Full Text Search with Sphinx

While developing my GeeQE iPhone application I decided I needed a way to let users search posts so I started looking around for a simple search engine that I could use with PHP. I took a look at a number of different options like MySQL Full Text search, Sphinx, Solr and others based on Lucene. After looking at what it would take to get started with each I decided to go with Sphinx. Sphinx looked like it would be the easiest and quickest to set up, didn’t require a lot of resources to run in an idle state and would integrate with PHP easily.

This post goes over how I went about configuring Sphinx and gives an example of how to integrate it with PHP. I’m using MySQL as the data store filled with the Stack Overflow CC data dump although it should be easy to adapt the instructions to other data sources. To follow along just download a copy of the data dump and use my schema and loader to get the same MySQL database.

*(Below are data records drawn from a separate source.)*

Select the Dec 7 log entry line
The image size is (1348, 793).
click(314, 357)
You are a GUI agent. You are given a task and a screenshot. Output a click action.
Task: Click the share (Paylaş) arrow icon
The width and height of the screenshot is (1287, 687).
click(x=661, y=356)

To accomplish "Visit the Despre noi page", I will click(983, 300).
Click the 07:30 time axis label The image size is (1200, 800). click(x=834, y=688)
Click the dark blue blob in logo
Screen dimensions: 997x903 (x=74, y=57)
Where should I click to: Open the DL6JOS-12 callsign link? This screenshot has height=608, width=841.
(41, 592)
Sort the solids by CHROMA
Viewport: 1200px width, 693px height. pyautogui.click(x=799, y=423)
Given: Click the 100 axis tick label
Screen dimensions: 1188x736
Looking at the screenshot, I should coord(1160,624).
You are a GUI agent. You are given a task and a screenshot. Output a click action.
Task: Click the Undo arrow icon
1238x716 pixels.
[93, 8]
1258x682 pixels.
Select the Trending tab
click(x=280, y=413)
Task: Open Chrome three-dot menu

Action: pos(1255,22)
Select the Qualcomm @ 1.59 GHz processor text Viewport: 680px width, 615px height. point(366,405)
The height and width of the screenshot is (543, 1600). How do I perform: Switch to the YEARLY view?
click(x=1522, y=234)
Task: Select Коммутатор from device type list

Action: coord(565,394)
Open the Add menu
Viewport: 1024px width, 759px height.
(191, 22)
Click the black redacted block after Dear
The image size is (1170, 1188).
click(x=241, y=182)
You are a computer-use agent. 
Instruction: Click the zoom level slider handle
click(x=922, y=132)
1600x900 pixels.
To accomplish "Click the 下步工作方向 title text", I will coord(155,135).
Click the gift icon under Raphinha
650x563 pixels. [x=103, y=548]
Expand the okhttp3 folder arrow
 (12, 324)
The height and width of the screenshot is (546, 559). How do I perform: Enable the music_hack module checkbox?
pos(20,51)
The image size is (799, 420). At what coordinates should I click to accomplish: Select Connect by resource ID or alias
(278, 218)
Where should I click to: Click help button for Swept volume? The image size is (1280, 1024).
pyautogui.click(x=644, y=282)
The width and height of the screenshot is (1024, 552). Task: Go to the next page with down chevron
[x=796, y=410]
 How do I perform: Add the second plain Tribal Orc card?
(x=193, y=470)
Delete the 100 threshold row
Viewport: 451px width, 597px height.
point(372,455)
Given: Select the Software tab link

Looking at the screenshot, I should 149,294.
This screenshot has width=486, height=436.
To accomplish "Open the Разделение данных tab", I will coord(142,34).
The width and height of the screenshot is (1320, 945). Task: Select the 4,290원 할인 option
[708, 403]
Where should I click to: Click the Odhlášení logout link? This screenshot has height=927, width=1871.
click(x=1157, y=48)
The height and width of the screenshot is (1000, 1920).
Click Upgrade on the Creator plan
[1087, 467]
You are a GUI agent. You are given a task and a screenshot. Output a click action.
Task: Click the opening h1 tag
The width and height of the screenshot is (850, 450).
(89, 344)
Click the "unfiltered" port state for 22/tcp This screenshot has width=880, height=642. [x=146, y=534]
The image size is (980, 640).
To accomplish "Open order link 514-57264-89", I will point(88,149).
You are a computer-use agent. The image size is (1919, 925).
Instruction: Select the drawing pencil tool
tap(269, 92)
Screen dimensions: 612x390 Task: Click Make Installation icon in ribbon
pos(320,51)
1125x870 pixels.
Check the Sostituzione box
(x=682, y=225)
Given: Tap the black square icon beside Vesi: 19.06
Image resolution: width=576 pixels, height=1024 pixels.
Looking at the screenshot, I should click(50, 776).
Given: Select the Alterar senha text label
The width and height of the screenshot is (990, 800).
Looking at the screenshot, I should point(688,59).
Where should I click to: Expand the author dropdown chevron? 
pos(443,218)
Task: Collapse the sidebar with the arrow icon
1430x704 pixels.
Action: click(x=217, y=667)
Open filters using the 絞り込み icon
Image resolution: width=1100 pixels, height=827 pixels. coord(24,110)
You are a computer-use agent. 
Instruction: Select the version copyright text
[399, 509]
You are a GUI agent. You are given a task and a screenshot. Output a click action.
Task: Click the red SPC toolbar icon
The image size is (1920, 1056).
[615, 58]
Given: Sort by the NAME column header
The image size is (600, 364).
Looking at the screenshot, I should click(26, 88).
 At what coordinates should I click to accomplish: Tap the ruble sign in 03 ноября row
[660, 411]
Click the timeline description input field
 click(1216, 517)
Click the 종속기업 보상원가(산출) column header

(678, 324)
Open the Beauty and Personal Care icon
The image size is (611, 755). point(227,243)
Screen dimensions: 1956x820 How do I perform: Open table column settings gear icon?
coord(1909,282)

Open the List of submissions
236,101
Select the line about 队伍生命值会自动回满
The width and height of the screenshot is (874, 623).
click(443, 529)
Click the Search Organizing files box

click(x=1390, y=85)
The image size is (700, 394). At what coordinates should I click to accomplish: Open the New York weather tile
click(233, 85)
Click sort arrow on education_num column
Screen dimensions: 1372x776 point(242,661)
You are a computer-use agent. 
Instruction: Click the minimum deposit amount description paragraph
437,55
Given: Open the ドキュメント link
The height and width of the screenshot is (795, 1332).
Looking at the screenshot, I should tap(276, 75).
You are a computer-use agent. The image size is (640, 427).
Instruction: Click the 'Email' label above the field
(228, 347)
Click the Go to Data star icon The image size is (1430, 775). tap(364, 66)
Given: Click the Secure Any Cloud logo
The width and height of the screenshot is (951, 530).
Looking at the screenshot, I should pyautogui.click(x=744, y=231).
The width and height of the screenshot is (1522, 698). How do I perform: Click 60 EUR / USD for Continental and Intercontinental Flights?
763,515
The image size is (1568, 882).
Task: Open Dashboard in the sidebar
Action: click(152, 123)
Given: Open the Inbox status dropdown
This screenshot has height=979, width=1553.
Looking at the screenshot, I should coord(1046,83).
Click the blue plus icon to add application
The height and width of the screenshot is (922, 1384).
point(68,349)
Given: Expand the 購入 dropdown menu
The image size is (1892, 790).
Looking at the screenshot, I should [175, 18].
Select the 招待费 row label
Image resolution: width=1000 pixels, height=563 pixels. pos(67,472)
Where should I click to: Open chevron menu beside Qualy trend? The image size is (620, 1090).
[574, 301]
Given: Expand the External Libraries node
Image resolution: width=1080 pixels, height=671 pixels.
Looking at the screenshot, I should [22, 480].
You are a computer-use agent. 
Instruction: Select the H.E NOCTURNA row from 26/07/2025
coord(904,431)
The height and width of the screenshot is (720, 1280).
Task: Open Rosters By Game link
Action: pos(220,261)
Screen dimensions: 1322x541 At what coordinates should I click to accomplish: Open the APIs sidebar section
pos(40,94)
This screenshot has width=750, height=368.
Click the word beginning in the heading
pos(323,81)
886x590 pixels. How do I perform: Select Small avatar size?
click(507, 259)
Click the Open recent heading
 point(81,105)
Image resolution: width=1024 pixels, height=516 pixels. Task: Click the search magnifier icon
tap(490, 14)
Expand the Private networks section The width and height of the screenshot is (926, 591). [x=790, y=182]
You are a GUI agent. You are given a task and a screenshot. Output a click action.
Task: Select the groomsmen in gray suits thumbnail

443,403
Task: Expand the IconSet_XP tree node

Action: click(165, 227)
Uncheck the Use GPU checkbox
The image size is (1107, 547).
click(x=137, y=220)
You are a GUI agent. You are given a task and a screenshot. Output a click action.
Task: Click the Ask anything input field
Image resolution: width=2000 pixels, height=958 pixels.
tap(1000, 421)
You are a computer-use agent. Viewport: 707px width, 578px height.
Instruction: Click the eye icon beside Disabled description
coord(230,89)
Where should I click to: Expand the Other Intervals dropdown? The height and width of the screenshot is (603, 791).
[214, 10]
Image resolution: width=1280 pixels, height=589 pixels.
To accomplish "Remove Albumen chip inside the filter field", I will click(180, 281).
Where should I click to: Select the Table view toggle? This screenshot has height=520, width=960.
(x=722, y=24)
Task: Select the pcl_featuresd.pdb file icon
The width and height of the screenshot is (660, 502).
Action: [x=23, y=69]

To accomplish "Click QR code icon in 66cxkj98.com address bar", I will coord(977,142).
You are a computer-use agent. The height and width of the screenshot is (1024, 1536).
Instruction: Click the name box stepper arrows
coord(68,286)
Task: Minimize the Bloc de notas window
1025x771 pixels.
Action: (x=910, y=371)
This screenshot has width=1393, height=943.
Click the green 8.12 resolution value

I’ve broken the setup down into the following 4 steps:

  1. Configuring Sphinx
  2. Building an Index with Sphinx
  3. Searching with Sphinx
  4. Using the Sphinx PHP API

As a side note, Sphinx is available as a package under Fedora 11 and I assume the same of other Linux distributions so it shouldn’t be too hard to install. I am using version 0.9.8.1 compiled from source.

Configuring Sphinx

The Sphinx configuration file can be be broken down into different parts with some of those parts being used by the indexer and some by the search service. I have broken the configuration file I am using into different sections but I include the full file for download at the end. The first segment of the configuration describes where to get the data for the index, in this case it is a MySQL database:

[code lang=”text”]
###############################################
## source for the data to be indexed
###############################################

source sosrc
{
type = mysql

sql_host = localhost
sql_user = souser
sql_pass =
sql_db = so_2009_10
sql_port = 3306

sql_query = SELECT id, owner_id, UNIX_TIMESTAMP(created) AS date_added, title, body_text FROM post WHERE post_type_id = 1

sql_attr_uint = owner_id
sql_attr_timestamp = date_added

sql_ranged_throttle = 0

# document info query, ONLY for CLI search (ie. testing and debugging)
sql_query_info = SELECT * FROM post WHERE id=$id
}
[/code]

There are a few notable parts to the above. The field “sql_query” defines the query that grabs data from the database for the index. The “sql_attr_*” values point out the columns in the data that will be used in search queries later to sort or group by, more on that in the searching section.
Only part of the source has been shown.